Following are the facts that were taken into consideration when designing the solution
-
Classification
Three key categories
- Long
- Hold
- Short
-
Imbalanced data
An imbalanced data set refers to a dataset where the distribution of classes or labels is heavily skewed.
Impact
There are hundreds of models available, but unfortunately, more than 70% of them make incorrect predictions for the stock market. This is primarily because these models are solely based on software knowledge without considering the crucial aspect of business knowledge. However, our application will stand out by incorporating the business ideas from the project owner, resulting in higher accuracy and a greater impact.
-
Investor Confidence: Accurate predictions can enhance investor confidence in the stock market. If investors have access to reliable predictions of hold, buy, or sell periods, they may make more informed decisions, leading to increased participation and potentially higher trading volumes.
-
Increased accuracy in trading decisions refers to the potential for algorithmic trading systems to make more precise and data-driven choices when executing trades
Challenges & remedies
Difficulties in finding a suitable dataset for the project
- Utilizing ParseHub web scraping tool.
- Obtaining historical data from Yahoo Finance.

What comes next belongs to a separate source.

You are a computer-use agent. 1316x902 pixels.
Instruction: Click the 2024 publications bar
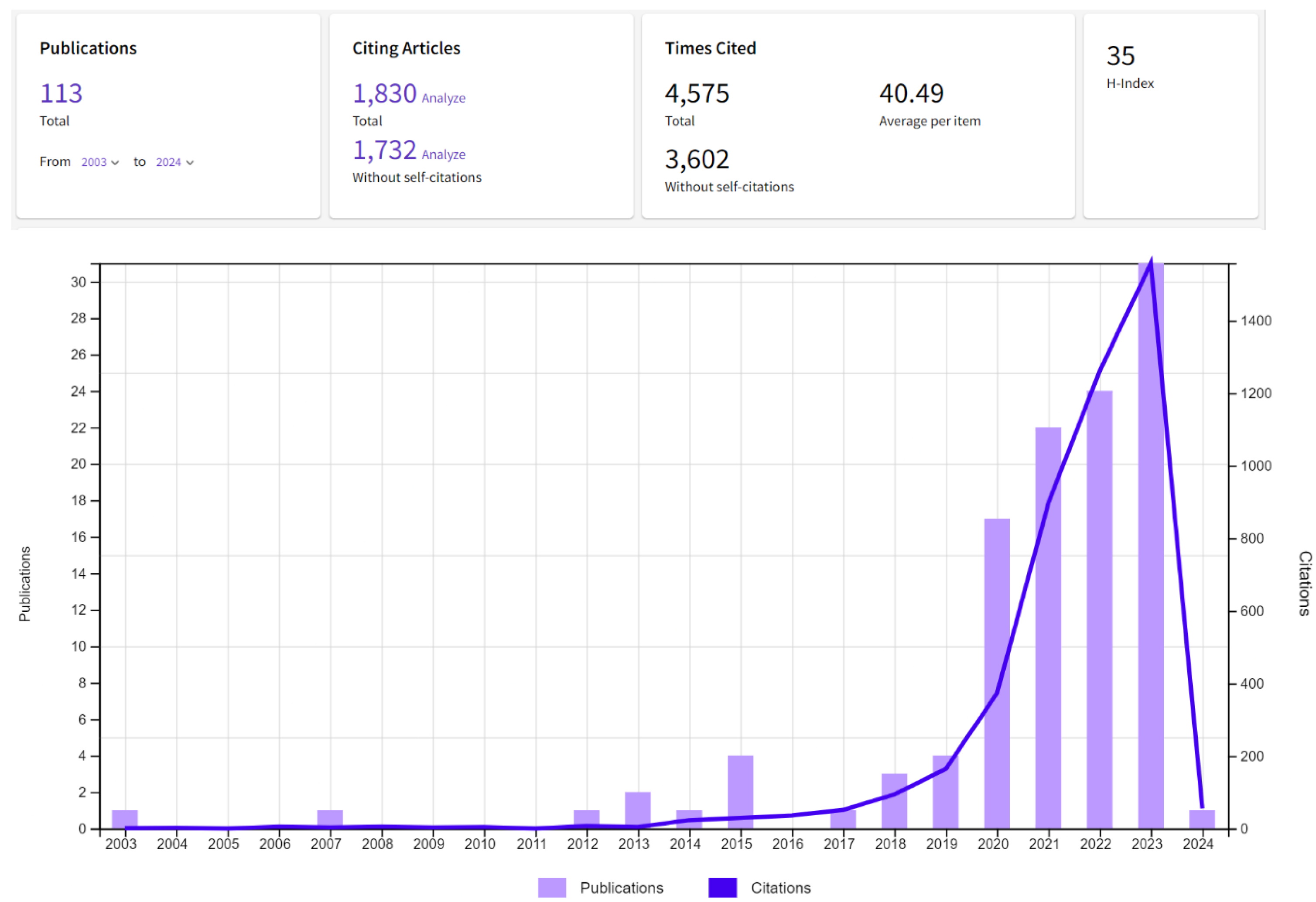pos(1202,819)
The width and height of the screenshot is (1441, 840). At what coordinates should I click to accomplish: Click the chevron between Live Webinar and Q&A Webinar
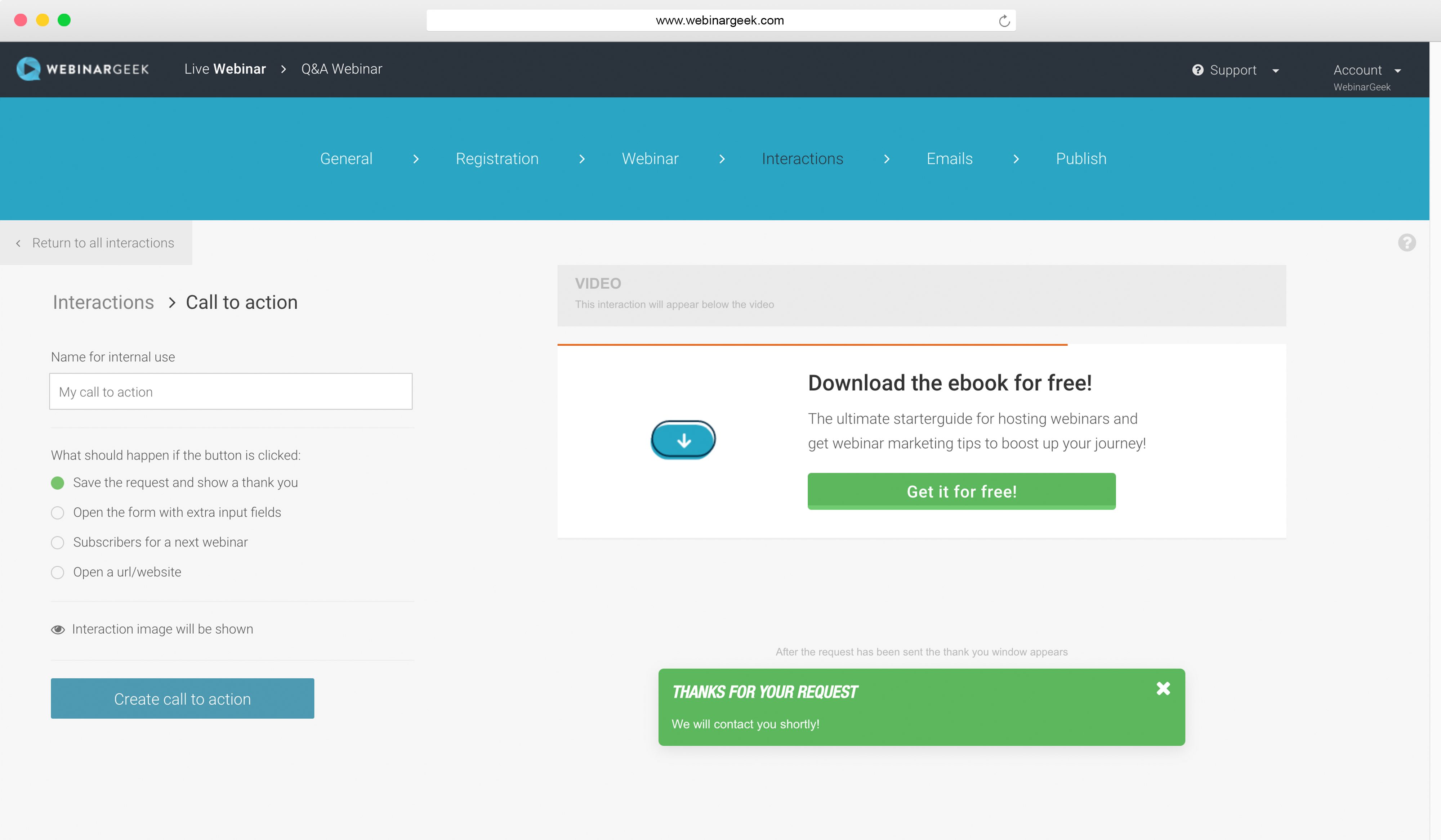(x=283, y=69)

The data set contained unclear data, unwanted columns, and duplicated values.
Used set for the solution
- Explore the data here and see what story data tells us about the stocks.
- Check for null values and try to impute them.
- Check each and every feature and see whether it is useful to us or not.
- Plot various plots to understand the relationship between different features.
- Check whether there is a correlation between data or not.
Unable to obtain the target class for the dataset
- Leverage predefined stock market indicators.
- Served as a basis for determining the target class for each data entry.
User view
Project Progression
We completed our project following this workflow:
- In the 7th week, we identified the problem.
- From the 8th to the 11th week, we defined the ML model and dataset, while simultaneously developing the web application.
- During weeks 12 to 13, we created the ML model and integrated it into the application.
- Finally, we completed our project in the last week, which was the 14th week.
Throughout each development phase, we adhered to the Agile methodology and conducted testing every week.
Process
We divided the project into smaller tasks and allocated them among our team members. To facilitate this process, we utilized a Kanban board. For the discussion, we have used Slack workspace.
ML Evaluation
Our data set is imbalanced distribution Normally in stock data set is like this. Here the image shows that
Here we are using SMOTE technique on training data, SMOTE algorithm synthetically produces samples using KNN(K nearest neighbour) algorithm, so it understands the local behaviour of a particular class label and try to produce synthetic rows according to that behaviour.
It is classification problem so we are using random forest model with smote train data. Here our model perform with train dataset and test data set
Testing
We conducted API testing using the Postman application, where we tested the endpoints. Additionally, we performed unit testing for each frontend component both manually and by employing test cases. Model Selection: We tested multiple machine learning models and selected the one with the highest F1 score, indicating superior overall performance.